▶ YOUR OBJECTIVE
Which lines of the listing below contain the word "door"? Return them.

▶ DATA TO EXAMINE
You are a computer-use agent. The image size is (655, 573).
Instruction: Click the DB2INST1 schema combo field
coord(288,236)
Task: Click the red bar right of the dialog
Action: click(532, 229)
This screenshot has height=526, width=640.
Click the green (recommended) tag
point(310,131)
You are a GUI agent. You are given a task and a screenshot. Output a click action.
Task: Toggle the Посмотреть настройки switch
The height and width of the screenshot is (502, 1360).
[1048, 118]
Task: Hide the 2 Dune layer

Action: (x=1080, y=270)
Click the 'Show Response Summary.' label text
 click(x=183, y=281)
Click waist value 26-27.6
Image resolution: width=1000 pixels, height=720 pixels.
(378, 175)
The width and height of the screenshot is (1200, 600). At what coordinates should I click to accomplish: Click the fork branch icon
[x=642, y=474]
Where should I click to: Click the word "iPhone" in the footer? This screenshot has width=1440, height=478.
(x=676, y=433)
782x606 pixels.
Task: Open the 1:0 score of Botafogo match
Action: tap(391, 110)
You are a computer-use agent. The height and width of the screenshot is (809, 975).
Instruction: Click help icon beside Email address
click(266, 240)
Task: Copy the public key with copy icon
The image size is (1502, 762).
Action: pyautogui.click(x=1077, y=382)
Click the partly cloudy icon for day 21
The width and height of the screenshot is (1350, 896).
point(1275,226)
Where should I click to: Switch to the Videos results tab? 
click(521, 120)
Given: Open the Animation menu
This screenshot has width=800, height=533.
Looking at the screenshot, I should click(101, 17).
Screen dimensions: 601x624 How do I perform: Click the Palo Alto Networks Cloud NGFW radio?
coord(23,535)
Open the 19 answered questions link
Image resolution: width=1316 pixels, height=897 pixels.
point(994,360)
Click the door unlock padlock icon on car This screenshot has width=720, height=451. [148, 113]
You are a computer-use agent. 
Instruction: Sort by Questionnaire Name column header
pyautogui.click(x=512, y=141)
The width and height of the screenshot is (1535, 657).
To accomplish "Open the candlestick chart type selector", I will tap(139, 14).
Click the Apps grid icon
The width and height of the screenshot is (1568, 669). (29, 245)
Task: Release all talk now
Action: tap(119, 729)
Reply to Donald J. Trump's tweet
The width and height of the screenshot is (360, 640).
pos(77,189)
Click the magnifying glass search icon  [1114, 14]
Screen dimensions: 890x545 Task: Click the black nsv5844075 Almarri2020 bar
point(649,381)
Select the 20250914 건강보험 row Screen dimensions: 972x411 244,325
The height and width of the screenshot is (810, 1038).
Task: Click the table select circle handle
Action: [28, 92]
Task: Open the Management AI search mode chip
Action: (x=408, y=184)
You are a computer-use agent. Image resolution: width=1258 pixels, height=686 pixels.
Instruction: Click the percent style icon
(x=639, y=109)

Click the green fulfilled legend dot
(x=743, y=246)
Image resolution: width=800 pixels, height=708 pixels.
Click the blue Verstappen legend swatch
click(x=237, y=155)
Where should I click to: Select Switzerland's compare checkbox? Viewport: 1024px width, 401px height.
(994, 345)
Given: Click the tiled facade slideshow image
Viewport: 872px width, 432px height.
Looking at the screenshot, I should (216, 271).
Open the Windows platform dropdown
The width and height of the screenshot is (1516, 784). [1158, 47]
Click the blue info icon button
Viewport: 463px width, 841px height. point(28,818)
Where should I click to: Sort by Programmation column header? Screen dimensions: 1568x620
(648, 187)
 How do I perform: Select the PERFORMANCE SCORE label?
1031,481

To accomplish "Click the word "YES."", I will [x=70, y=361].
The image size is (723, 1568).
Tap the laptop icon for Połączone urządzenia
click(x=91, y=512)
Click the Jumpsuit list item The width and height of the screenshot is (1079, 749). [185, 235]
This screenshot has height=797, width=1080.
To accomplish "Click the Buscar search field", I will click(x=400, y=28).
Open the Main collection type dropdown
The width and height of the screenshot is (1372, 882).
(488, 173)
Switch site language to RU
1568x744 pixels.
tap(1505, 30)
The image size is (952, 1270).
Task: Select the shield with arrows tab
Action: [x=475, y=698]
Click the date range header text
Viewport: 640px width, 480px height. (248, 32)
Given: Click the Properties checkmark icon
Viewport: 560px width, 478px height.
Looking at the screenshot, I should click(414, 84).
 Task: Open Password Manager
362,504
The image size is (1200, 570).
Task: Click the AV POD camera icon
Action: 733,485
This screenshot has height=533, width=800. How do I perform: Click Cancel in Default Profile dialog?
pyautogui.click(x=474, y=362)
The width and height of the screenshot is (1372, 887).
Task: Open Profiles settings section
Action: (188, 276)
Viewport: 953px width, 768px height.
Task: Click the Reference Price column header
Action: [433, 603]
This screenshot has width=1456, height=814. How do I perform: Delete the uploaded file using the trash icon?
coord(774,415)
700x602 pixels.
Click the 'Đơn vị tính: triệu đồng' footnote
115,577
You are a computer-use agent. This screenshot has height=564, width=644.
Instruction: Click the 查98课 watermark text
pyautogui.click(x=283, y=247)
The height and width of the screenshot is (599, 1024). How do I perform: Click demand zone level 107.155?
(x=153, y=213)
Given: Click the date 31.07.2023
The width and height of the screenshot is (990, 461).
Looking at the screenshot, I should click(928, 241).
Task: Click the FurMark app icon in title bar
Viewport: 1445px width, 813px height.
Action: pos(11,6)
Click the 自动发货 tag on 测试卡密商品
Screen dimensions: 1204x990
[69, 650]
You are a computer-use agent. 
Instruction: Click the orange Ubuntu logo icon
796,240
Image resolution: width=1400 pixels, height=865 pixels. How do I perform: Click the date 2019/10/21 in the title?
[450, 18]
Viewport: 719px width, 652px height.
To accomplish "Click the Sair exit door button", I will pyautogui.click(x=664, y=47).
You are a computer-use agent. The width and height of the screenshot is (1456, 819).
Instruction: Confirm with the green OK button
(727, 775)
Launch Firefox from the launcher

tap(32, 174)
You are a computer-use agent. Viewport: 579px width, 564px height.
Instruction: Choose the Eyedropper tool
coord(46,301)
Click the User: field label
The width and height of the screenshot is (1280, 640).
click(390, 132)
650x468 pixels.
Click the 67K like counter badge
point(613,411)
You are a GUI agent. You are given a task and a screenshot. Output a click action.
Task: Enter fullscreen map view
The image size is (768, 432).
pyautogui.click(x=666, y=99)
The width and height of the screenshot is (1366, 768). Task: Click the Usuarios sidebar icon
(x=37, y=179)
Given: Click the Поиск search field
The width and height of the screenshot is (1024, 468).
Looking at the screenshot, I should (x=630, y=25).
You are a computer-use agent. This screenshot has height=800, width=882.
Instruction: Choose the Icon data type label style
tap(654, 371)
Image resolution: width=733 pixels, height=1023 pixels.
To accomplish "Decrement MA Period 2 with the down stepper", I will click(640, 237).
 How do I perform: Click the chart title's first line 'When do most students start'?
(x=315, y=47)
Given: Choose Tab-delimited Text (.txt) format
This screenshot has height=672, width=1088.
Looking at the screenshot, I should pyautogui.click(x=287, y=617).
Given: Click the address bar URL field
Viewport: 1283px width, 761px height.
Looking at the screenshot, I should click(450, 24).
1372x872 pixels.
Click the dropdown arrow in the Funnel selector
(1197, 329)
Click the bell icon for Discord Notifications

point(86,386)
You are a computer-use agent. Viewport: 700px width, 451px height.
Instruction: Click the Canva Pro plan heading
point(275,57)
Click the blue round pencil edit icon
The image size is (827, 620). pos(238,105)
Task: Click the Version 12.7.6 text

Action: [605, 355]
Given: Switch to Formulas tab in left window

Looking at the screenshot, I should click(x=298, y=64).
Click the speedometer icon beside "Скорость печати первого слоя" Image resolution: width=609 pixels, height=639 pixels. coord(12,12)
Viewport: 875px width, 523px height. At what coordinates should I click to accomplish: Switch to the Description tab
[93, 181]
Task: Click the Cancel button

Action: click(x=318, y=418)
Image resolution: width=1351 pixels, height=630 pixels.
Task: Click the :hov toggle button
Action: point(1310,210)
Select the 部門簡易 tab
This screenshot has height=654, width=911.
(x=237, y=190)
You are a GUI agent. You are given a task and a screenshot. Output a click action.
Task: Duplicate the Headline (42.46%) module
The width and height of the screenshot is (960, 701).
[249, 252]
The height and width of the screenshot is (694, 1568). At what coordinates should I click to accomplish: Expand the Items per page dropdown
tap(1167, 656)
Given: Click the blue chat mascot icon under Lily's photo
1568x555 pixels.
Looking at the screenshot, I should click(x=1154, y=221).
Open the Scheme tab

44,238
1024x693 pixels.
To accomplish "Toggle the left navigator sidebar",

▶ ANSWER TO THE PROBLEM
Click the door unlock padlock icon on car This screenshot has width=720, height=451. [148, 113]
To accomplish "Click the Sair exit door button", I will pyautogui.click(x=664, y=47).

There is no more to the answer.